▶ [Data provided]:
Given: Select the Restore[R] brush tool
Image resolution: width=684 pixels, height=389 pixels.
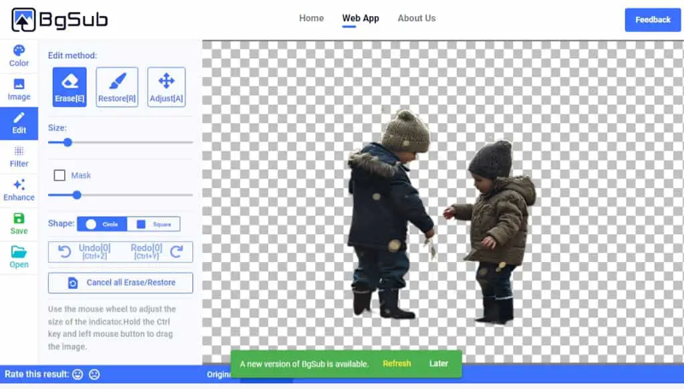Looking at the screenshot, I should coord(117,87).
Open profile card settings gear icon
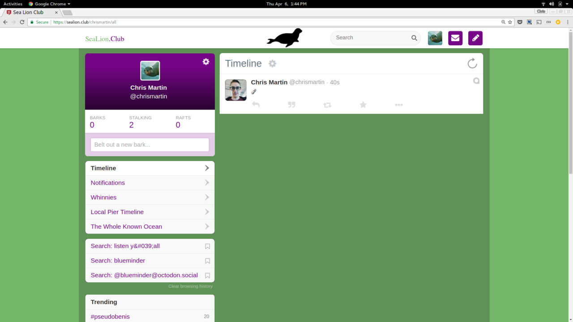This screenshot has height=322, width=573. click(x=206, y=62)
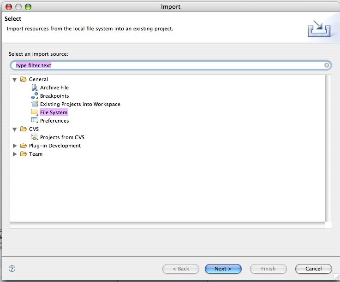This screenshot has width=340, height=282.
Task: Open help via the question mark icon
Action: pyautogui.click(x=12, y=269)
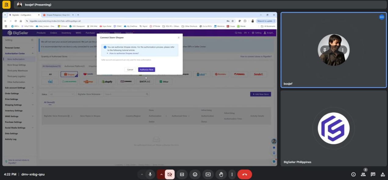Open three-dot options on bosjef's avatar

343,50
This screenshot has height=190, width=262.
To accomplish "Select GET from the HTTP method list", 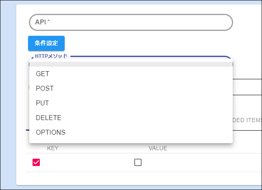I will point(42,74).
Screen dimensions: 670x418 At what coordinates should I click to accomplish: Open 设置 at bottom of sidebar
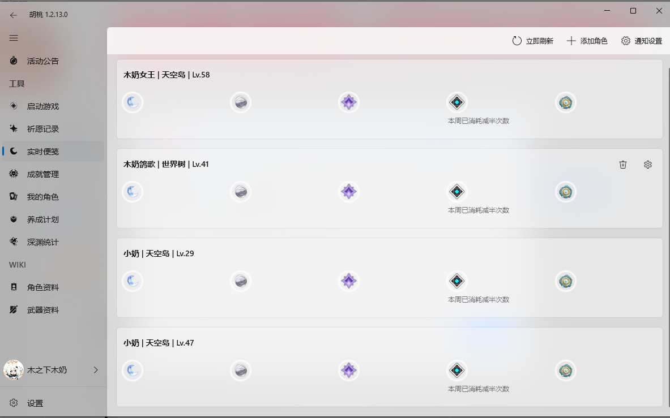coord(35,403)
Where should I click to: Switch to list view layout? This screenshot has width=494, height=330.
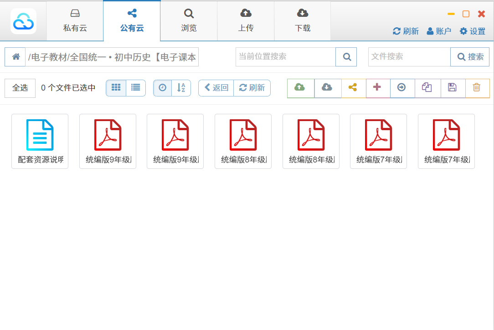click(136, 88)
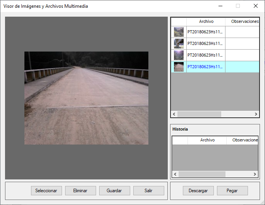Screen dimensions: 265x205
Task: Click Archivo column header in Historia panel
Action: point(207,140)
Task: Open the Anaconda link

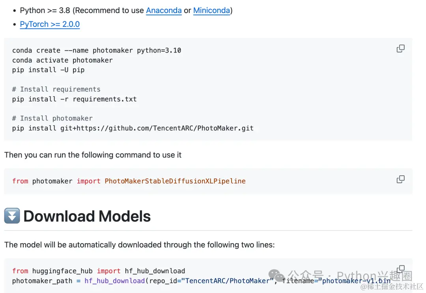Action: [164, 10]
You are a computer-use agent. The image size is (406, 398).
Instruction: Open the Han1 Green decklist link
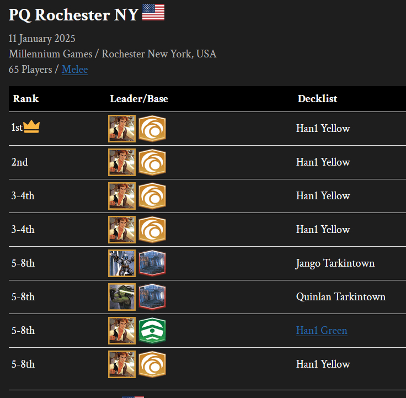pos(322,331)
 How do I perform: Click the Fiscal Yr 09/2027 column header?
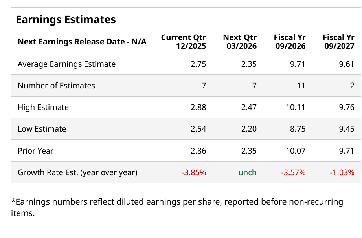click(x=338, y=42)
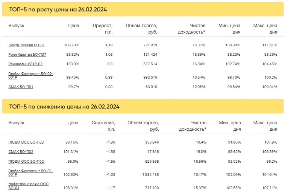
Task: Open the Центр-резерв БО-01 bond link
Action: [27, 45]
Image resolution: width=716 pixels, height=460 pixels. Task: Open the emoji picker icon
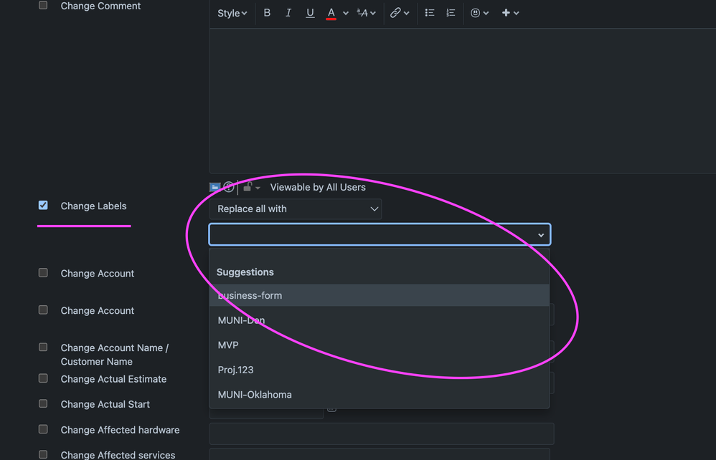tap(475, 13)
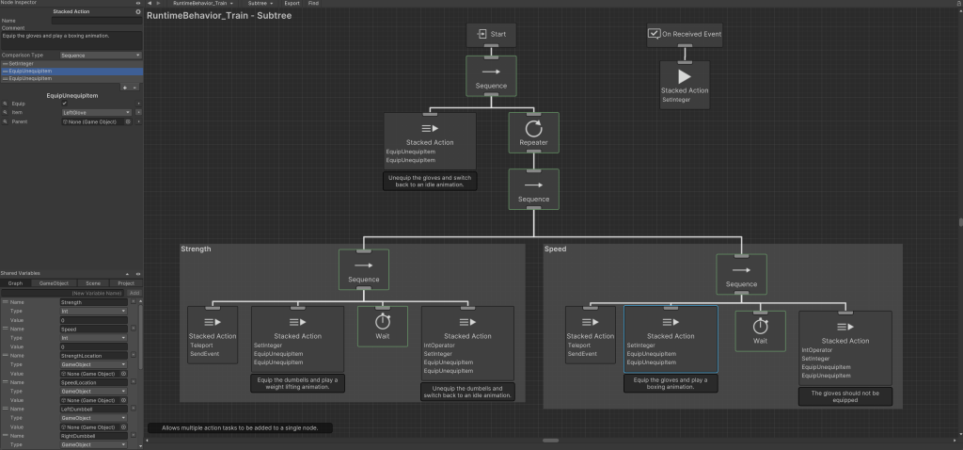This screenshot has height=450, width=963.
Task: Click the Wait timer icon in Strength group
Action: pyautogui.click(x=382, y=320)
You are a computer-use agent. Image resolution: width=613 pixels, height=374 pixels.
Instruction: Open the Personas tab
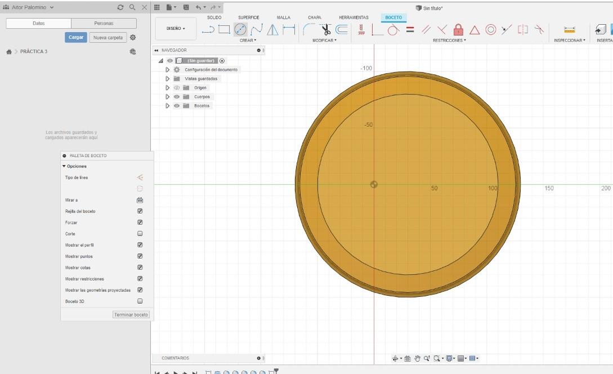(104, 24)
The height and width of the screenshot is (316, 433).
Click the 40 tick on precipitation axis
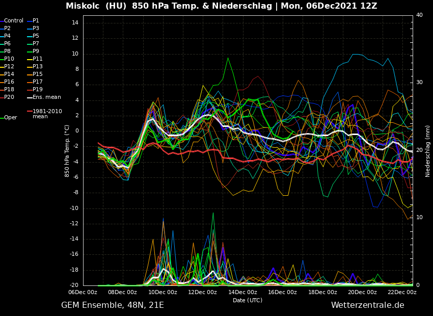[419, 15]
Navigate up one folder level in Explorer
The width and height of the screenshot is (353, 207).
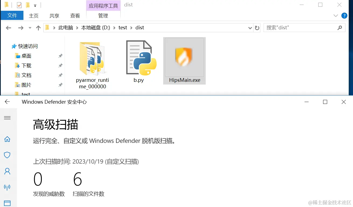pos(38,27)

▶ [Instructions for the task]: The lines above that hold the word "computer" should be found and copied out.

▶ [Solution below]:
You are a computer-use agent. The image size is (406, 398).
You are a computer-use agent. Image resolution: width=613 pixels, height=374 pixels.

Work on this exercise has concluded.